Since the guys were not finished, I decided to make the pastry for the galette, too. Here is another confession: I love cutting butter into flour with a pastry cutter. It’s such a satisfying job. I love adding ice water, too, and using my granite rolling pin, which stays so cold. (A friend of mine gave me the rolling pin when I was divorcing. It was a joke, but it’s fantastic, one of my favorite things. If I had to leave my kitchen with five things, it would be in the box.) This dough recipe uses apple cider vinegar, and I loved the way it smelled.
The window was finished (oh, happy day–it’s beautiful) and I went upstairs to write. Last night, I made some new charts and noticed some things I hadn’t realized about the main idea. I made a work list of things that need doing, which things must be rewritten now and which can wait until the end of the rough draft. A scene suddenly appeared ripe–as if the Girls sent up a whole script–so I wrote it, and it didn’t even have anything to do with food. A motivation appeared, rooted in something much darker than I knew.
I ended up with eight solid pages in about an hour and a half, plus one of the tough scenes rewritten.

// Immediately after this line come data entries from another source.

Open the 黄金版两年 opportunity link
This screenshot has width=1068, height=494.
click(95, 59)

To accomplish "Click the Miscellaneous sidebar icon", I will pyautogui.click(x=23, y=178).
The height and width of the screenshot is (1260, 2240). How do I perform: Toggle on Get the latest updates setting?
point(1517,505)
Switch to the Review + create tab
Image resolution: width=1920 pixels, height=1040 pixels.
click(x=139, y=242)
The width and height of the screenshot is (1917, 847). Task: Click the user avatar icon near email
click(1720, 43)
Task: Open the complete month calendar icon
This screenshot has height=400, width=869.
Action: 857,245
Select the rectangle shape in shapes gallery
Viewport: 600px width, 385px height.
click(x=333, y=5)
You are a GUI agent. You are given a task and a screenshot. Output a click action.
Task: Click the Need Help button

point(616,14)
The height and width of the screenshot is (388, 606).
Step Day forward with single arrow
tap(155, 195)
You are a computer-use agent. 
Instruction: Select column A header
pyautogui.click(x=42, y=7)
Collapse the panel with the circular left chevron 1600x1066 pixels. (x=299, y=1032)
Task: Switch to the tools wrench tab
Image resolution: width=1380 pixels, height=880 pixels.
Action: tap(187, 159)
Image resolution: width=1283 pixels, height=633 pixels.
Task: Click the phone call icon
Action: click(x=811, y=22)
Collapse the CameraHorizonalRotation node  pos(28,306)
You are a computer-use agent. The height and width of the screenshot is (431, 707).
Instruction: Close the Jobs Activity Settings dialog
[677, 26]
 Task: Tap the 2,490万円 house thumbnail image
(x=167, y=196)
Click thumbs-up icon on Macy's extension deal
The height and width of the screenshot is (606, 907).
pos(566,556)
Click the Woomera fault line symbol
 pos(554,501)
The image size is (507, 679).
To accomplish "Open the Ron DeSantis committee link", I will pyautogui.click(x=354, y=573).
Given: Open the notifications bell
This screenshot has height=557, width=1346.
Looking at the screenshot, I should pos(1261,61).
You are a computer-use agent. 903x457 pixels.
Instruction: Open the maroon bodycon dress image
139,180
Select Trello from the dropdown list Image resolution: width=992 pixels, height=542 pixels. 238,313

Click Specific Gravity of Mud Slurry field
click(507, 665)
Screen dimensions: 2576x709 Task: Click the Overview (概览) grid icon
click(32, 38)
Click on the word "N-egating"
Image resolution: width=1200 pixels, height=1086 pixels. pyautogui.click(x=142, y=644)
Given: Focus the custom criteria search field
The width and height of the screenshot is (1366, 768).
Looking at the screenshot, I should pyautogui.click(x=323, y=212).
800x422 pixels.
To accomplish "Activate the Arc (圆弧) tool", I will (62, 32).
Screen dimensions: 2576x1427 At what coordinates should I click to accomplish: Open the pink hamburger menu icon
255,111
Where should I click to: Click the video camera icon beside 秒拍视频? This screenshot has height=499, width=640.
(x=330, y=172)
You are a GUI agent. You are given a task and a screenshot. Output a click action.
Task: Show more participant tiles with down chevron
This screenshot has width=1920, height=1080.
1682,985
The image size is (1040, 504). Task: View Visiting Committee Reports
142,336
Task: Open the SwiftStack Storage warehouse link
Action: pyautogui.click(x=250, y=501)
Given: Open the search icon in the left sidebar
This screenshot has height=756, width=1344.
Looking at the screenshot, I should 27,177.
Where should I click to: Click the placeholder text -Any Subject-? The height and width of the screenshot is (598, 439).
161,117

Then I ran and went back to cooking. The chicken/corn chowder simmering while I sliced apples and thought of a book I’m reading: Tomato Blessings and Radish Teachings, by Edward Espe Brown. Cooking as an exercise in mindfulness: when you wash the rice, wash the rice. I sliced the apples and measured flour and stirred the soup and tasted a pinch of dough, a misshappen piece of apple, admired the falls of peel from the scraper. I tried to get the peels off in a single curl, but didn’t succeed .
We ate the chowder. I strongly considered starting with the pie, it was so beautiful. We resisted, but not for long. We ate it warm.
Oh.
That crust, glistening with sugar, was flaky and perfect. The surprise dazzle of oranges in the apples instead of lemon made the flavors explode in our mouths. We ate tiny bites, admiring. Stopping. Looking. Tasting again. Those apples. That crust. The custard with its teeny seeds of vanilla (a wee bit too much, methinks, cut it back a little next time). Outside, the wind battered the trees again, and snow is falling again, but here inside, we had hot soup and warm pie and cold custard, made from scratch, and really a person could not ask for much more.
Buy this cookbook: DESSERTS THAT HAVE KILLED BETTER MEN THAN ME by Jeremy Jackson. I cooked and wrote like a madwoman over the chocolate torte last week, too.
>>Buy this cookbook<<
Um. Okay! 🙂 I take orders well (and love a good dessert–who doesn't?) I'll give it to the DH who is the Official Chef.
I’m officially hungry for chowder…at 8 a.m. Lovely post!
Aah, chicken corn chowder. One of my absolute favorites, especially on a cold winter day. I learned how to make a roux for this soup.
Sharyn, off to make a baked brie en croute for the first game, to serve with fig sauce, then almond crusted tilapia for dinner
Sharyn, that sounds like an elegant menu! I keep meaning to try baked brie.